Exemple à Paris le 7 février, dans les locaux de l’Union territoriale interprofessionnelle de Paris. Ce midi, il est question de transition écologique. Une trentaine de participants (quelques adhérents en activité et beaucoup de retraités) ont sauté la pause déjeuner pour l’occasion. Pendant deux heures, pas un temps mort. Aux préoccupations très personnelles – « Le syndic a réalisé un audit énergétique de ma copropriété mais les solutions proposées ont quinze ans de retard » – répondent des inquiétudes planétaires : « Comment allons-nous vivre dans un monde submergé par les océans ? » Les témoignages sont nombreux, emprunts de particularités parisiennes : le prix de l’immobilier, les passoires énergétiques, les transports bondés, tout y passe. Selon Gisèle, fonctionnaire au ministère de l’Agriculture, « nous sommes tous responsables de la situation. Les plans de déplacements existent mais personne ne veut prendre les transports en commun ; tout le monde veut manger local mais le foncier agricole est bouffé par l’envie de posséder son pavillon ». Christophe, employé de banque, pointe le manque d’ambition des pouvoirs publics. « La prise de conscience ne suffit pas. Il faut un plan Marshall pour l’environnement. »

Intelligence collective

Changement de ton quelques jours plus tard dans le sud de la Haute-Garonne. « Ici, tout fout le camp : La Poste, le centre des impôts, les commerces… Saint-Gaudens est en train de mourir alors que c’était la capitale du pays de Comminges », constate Monique. Le sentiment d’être abandonnés au profit du Grand Toulouse domine. Résultat, l’action des gilets jaunes ne laisse pas indifférents parmi la trentaine de participants. « Je suis allé sur les ronds-points, témoigne Hervé. J’en ai marre de voir cette société évoluer vers de moins en moins de solidarité. Les gilets jaunes sont nés de ce soulèvement. » Mais pour quel résultat, s’interroge Sergio. « Le partage de la misère, pas de la richesse », entend-on. Sylvie, déléguée syndicale de Sercel, entreprise d’équipements sismiques, poursuit : « Nous, les syndicalistes, nous devons davantage expliquer et montrer ce que nous obtenons. » C’est ce qu’a voulu faire Philippe en proposant à l’Union régionale interprofessionnelle d’Occitanie d’organiser un débat au sein de son entreprise, Thales. Rendez-vous Place du village, la bien nommée salle de repos installée au dernier étage d’un bâtiment flambant neuf dans lequel travaillent quelque 400 salariés.

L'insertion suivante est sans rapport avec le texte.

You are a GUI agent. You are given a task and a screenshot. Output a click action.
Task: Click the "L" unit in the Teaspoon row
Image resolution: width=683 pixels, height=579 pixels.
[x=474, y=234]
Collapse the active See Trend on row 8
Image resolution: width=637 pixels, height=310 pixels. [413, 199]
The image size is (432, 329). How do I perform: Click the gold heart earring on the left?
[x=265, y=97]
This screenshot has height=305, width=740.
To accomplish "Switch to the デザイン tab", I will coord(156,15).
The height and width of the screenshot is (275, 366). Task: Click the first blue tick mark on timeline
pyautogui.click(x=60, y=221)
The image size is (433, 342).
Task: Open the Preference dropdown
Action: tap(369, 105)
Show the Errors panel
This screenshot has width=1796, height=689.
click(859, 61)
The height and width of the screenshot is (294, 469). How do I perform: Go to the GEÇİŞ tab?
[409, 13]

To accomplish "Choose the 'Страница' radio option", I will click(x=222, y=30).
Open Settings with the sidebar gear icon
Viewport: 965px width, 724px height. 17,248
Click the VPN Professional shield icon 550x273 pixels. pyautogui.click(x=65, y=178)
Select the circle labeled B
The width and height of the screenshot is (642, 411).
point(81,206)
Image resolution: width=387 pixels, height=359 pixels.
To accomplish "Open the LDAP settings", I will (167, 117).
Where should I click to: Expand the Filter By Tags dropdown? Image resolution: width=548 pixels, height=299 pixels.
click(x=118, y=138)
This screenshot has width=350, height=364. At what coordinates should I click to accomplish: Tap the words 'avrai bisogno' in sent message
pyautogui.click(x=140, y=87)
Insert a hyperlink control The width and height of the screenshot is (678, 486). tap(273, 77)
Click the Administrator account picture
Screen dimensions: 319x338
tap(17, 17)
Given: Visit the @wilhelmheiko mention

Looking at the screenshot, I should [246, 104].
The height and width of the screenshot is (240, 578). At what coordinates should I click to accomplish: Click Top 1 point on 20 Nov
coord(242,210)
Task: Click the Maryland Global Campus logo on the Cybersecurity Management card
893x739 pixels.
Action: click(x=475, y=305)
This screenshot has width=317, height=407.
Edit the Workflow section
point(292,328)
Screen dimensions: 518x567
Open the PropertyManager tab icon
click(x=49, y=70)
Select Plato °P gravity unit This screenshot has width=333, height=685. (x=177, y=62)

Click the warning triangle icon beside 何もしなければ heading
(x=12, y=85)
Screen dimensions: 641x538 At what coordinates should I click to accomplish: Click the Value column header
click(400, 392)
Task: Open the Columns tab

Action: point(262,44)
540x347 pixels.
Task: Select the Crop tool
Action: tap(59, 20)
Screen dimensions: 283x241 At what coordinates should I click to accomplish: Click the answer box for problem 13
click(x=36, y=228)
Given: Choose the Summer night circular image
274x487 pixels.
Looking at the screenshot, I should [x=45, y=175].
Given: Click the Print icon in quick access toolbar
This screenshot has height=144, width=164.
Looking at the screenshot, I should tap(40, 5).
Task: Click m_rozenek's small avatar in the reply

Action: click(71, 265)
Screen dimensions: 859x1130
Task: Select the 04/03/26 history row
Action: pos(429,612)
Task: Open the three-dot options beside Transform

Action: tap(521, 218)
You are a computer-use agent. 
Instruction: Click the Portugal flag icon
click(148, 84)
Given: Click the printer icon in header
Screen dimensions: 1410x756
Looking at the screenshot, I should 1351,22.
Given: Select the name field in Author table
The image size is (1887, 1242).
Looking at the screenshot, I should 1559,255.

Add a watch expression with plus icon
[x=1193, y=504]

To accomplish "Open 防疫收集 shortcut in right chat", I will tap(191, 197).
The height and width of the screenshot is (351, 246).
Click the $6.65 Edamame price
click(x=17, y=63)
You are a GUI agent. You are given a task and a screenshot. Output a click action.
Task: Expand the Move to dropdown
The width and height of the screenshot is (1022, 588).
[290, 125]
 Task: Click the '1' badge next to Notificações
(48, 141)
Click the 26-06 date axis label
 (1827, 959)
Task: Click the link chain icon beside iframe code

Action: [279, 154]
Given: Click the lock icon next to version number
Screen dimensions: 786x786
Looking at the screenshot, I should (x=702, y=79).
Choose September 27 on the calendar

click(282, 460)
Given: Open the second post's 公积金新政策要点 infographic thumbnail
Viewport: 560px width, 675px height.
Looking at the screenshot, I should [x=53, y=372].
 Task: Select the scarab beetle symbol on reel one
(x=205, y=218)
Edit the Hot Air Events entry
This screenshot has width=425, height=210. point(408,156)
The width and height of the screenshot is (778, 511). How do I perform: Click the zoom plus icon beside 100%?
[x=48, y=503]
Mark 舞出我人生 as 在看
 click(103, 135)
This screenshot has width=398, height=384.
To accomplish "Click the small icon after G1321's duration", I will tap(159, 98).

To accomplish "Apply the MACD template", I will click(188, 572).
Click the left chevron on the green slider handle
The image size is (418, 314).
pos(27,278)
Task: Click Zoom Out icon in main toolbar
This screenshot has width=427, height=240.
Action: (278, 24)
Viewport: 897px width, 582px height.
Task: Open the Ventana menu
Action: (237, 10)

Une quinzaine d’entre eux a répondu à l’invitation de la CFDT. « J’aimerais bien connaître la consommation énergétique de notre immeuble, interroge Franck. Quand nous nous sommes installés ici, on nous avait vendu la troisième ligne de métro. » Depuis, rien. Le projet est repoussé. « J’habite au nord de Toulouse, je mets plus d’une heure et demie en transport en commun pour venir au travail. Est-ce qu’on a tous besoin d’être réunis dans un même lieu ?, émet un jeune informaticien. Ne pourrait-on pas développer les espaces de coworking pour limiter les déplacements ? » « Dans nos métiers, nous parlons beaucoup de logiciel libre, de mise en commun de l’intelligence collective, relève un autre. Dommage que la société ne soit pas au diapason. » C’est le propre des débats organisés par la CFDT : utiliser les éclairages de tous afin d’imaginer le monde de demain. Souhaitons que le gouvernement entende le message.